EXERCISE GOAL: Please return, word for word, the lines from the one containing "Given: Click empty" through the one containing "Action: (x=1033, y=109)", inclusive of both, and nothing else.

PROVIDED RECORDS:
=====
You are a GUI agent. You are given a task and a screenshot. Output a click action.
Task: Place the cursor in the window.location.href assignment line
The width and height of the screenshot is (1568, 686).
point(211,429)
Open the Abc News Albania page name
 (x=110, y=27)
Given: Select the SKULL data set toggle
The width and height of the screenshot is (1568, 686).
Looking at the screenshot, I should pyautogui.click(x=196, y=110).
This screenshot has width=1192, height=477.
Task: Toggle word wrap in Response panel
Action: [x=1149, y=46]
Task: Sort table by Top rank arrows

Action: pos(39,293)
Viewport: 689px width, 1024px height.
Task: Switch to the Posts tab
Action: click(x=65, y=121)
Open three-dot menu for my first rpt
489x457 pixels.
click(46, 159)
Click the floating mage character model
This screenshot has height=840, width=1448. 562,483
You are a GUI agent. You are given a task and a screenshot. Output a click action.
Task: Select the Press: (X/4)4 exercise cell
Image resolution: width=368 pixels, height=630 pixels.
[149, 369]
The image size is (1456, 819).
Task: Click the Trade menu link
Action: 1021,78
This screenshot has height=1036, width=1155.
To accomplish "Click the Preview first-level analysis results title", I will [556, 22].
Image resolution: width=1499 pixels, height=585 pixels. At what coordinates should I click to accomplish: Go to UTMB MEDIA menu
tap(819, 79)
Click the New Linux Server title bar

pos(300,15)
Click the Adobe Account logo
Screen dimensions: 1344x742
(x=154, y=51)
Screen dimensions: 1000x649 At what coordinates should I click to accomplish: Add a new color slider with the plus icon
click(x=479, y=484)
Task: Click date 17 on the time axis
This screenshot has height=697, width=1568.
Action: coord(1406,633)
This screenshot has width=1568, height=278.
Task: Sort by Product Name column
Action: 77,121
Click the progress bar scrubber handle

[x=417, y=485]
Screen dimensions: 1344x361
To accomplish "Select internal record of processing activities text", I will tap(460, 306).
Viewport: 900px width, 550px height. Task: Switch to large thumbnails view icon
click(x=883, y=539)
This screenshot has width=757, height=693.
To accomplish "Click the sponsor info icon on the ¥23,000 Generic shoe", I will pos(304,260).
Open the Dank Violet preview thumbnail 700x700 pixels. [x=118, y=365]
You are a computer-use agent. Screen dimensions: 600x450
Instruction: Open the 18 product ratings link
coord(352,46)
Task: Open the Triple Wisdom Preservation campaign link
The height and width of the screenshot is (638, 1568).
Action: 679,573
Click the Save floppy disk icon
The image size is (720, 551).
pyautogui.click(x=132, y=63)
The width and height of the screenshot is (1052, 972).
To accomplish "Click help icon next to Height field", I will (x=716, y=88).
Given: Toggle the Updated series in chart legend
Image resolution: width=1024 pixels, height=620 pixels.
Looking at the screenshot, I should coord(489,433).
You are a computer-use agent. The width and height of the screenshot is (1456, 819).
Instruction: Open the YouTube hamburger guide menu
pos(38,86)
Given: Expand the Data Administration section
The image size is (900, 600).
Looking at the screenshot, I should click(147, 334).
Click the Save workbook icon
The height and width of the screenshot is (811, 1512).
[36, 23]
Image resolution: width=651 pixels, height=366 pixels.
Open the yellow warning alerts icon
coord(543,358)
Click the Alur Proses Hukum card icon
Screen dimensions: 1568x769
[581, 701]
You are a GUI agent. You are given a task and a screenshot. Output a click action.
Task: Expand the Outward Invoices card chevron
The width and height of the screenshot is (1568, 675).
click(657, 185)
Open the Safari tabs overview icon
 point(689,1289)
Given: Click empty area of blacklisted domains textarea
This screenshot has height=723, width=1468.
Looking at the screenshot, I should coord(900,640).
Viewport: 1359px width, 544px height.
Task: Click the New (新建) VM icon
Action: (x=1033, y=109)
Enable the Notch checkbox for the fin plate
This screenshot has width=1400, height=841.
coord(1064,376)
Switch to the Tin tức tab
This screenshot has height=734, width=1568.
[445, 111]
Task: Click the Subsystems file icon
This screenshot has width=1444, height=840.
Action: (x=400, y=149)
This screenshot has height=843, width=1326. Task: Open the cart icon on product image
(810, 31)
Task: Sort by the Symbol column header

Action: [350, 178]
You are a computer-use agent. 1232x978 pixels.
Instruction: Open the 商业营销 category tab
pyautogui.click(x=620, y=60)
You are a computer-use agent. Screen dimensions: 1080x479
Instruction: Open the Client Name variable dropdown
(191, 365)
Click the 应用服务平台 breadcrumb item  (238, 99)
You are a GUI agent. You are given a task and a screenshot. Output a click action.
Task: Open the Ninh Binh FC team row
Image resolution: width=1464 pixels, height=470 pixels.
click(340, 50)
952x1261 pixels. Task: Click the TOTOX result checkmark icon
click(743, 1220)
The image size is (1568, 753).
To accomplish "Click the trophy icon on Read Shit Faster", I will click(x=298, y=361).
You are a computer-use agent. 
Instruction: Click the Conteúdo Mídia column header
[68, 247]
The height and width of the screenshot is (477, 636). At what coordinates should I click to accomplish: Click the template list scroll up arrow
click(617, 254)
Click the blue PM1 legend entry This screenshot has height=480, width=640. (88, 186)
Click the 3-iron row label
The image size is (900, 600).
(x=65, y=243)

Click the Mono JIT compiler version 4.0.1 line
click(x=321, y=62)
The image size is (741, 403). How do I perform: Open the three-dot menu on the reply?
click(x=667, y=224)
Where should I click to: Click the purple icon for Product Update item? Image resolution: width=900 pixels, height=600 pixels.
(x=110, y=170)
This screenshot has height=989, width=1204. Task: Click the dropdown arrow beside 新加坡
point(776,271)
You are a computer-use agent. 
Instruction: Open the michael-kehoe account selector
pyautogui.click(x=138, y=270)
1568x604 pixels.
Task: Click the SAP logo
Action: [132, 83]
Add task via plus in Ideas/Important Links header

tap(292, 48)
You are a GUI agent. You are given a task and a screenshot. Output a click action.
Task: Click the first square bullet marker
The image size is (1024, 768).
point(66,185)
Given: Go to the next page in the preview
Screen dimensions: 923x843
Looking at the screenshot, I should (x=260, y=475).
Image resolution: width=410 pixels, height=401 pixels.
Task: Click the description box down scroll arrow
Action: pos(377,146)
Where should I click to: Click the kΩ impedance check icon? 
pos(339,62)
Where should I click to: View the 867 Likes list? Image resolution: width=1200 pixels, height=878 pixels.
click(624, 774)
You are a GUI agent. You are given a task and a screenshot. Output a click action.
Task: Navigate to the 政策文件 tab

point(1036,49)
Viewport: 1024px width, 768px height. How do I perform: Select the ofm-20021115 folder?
=====
SOLUTION TO THE EXERCISE:
Given: Click empty area of blacklisted domains textarea
This screenshot has height=723, width=1468.
Looking at the screenshot, I should coord(900,640).
Viewport: 1359px width, 544px height.
Task: Click the New (新建) VM icon
Action: (x=1033, y=109)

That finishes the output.